Twice-widowed Finola Tenney Simmons has lost her hard-earned fortune and needs a pretend husband to help her reclaim it. She turns to her old acquaintance Captain Granston to play the part. There’s just one complication. The captain inexplicably believes they’re truly married.
When Percy learns the truth, he agrees help her secure her fortune in return for her assistance in settling his family affairs before he loses his faculties. Their plan will work like a charm, if only they can deny the passion between them and keep from falling in love.
In need of a good, stiff drink, Percy stepped into his spirits room and perused the shelves for just the right bottle of brandy. He chose an interesting one and gathered two snifters. He entered the sitting room between the lord and lady’s bedchambers only to find it empty. For a moment, his heart sank, thinking Finola might already be abed. Then he noticed the patio door was ajar.
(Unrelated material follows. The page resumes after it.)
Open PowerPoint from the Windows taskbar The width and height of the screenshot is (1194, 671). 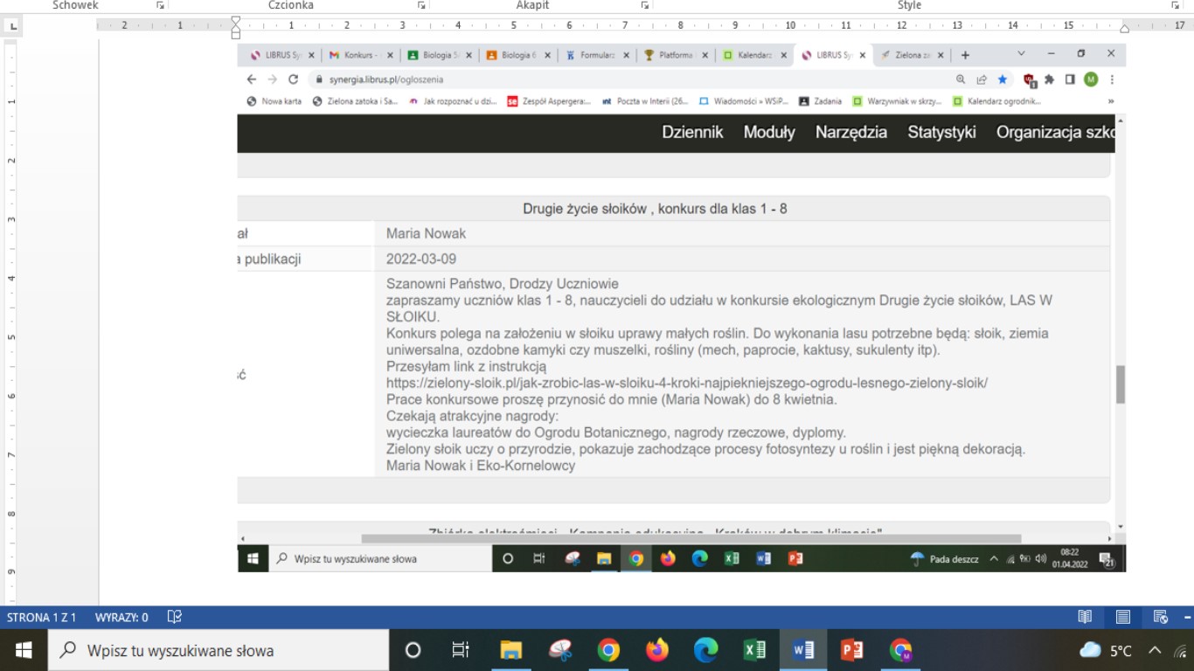click(x=851, y=650)
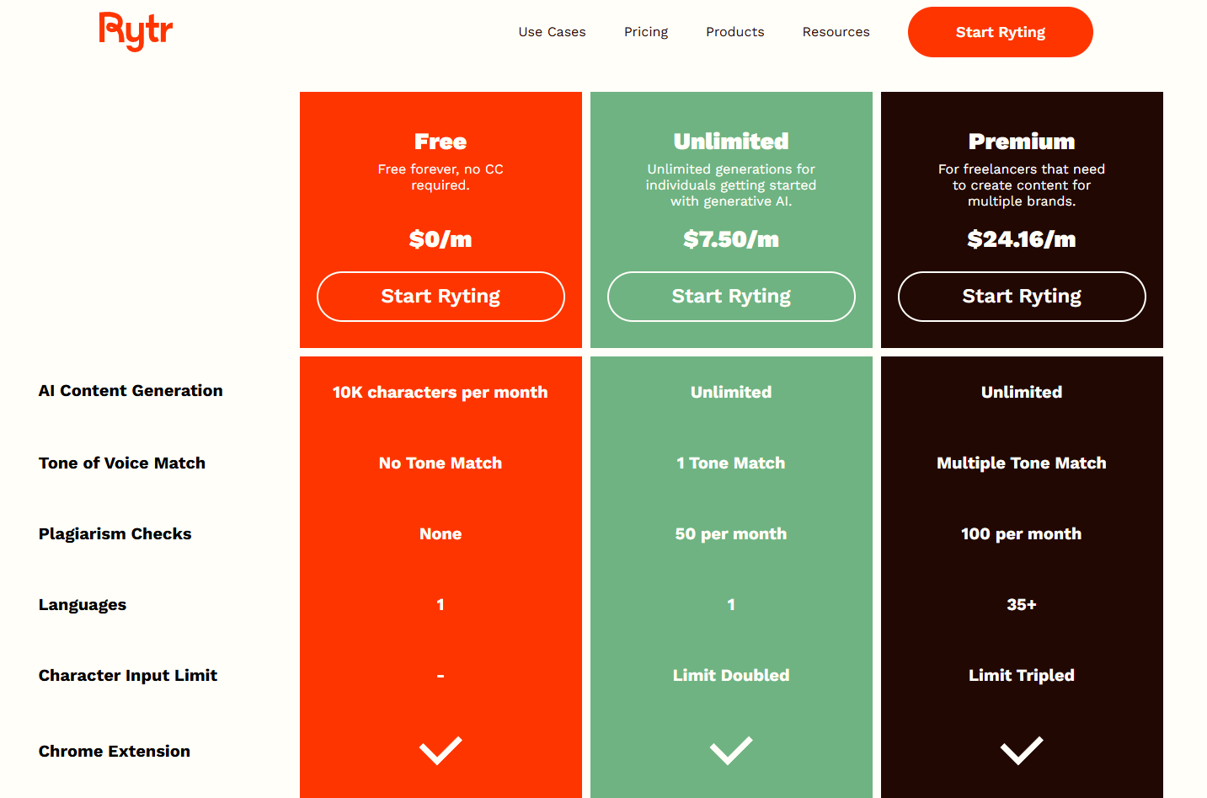Click the AI Content Generation row label

[x=131, y=390]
As he reached it, he caught a glimpse of her sitting on an outdoor chaise, her pale skin glowing in the moonlight, her long, red hair plaited in a braid that hung over her right shoulder, her luscious curves outlined by the thin material of her blue and gold nightgown and wrapper. She was too beautiful to be real, too extraordinary to be true. It occurred to him that if he were to postpone his trip to Buenos Aires by a week or two, he could settle Finola’s financial affairs and ensure his sister Zinny’s life was well in hand. And if it allowed him to enjoy his wife’s company that much longer, he would consider it a gift he didn’t deserve, but would damn well take.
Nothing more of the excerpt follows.